### Exercise description
Rewrite these rows with every occurrence of "Locate an element" swapped for "Identify an element" and all other text unchanged. Omit the pictures from your output.

### The records
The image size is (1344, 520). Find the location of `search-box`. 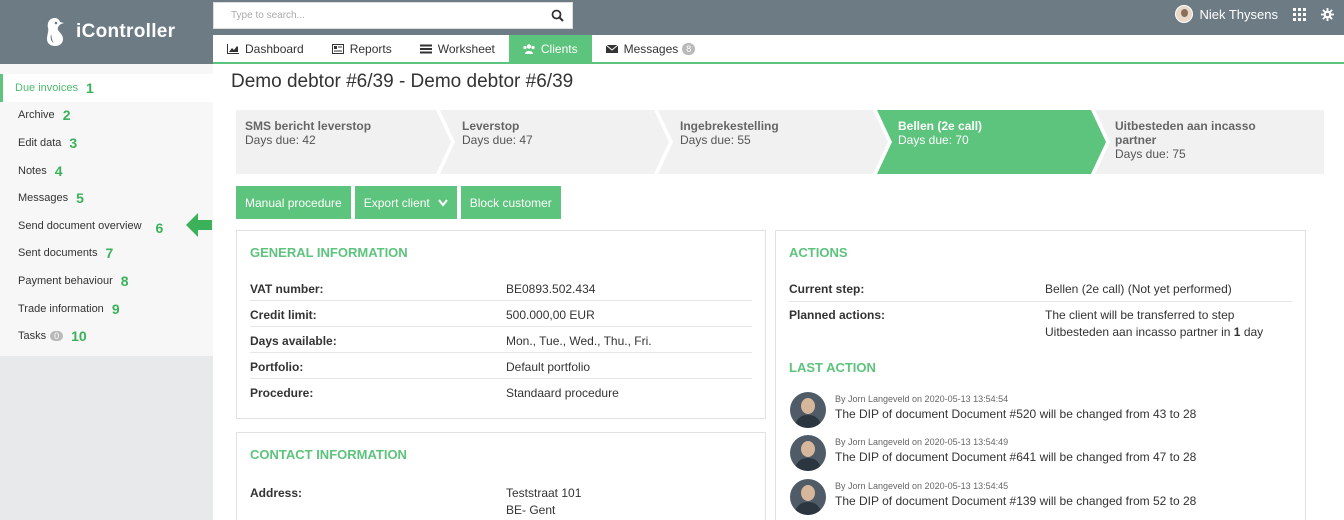

search-box is located at coordinates (393, 16).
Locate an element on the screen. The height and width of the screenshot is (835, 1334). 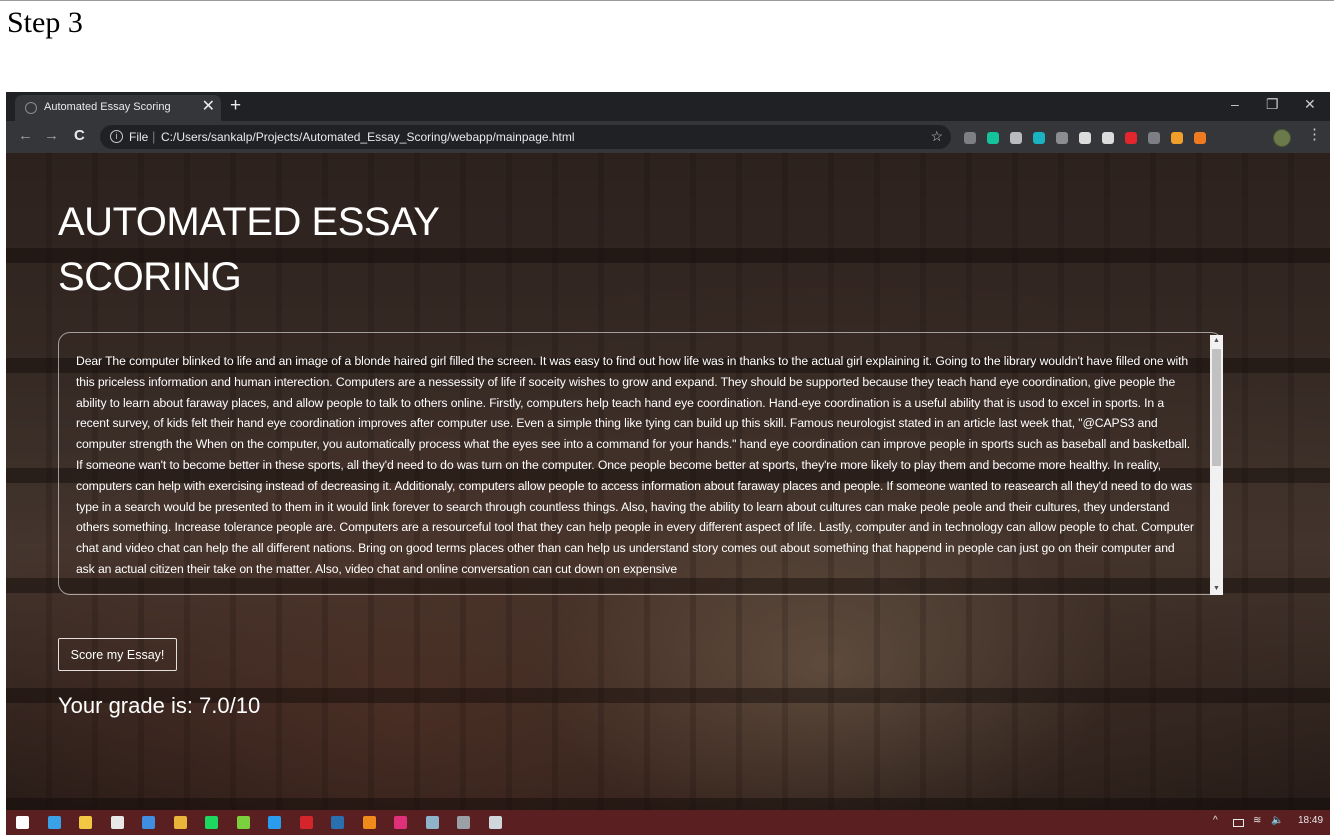
chrome-icon is located at coordinates (180, 822).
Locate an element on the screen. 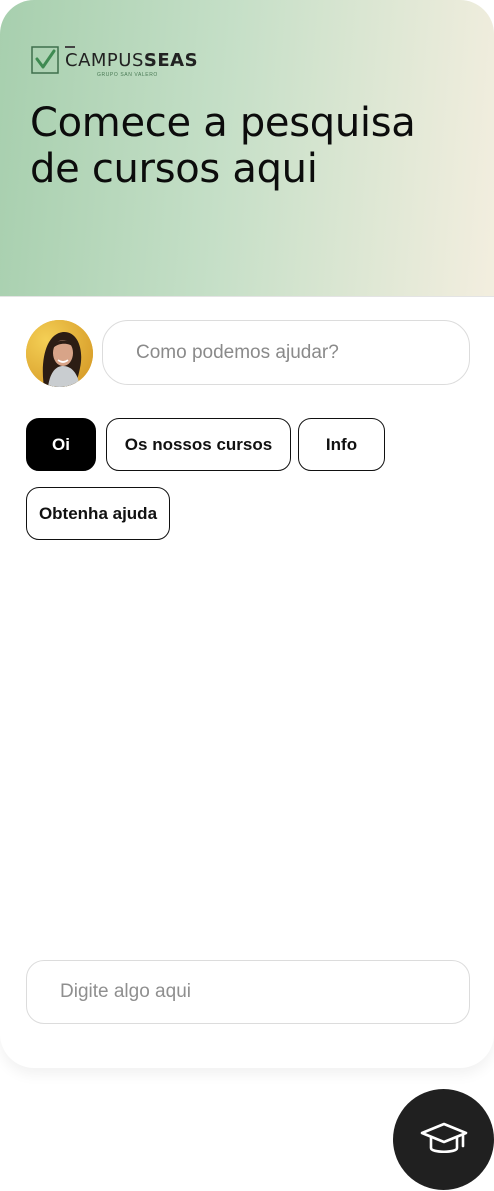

### Written response
The image size is (1344, 520). Find the location of `search-box`. 

search-box is located at coordinates (393, 16).
Identify an element on the screen. The height and width of the screenshot is (835, 1334). 
chrome-icon is located at coordinates (180, 822).
Identify an element on the screen. 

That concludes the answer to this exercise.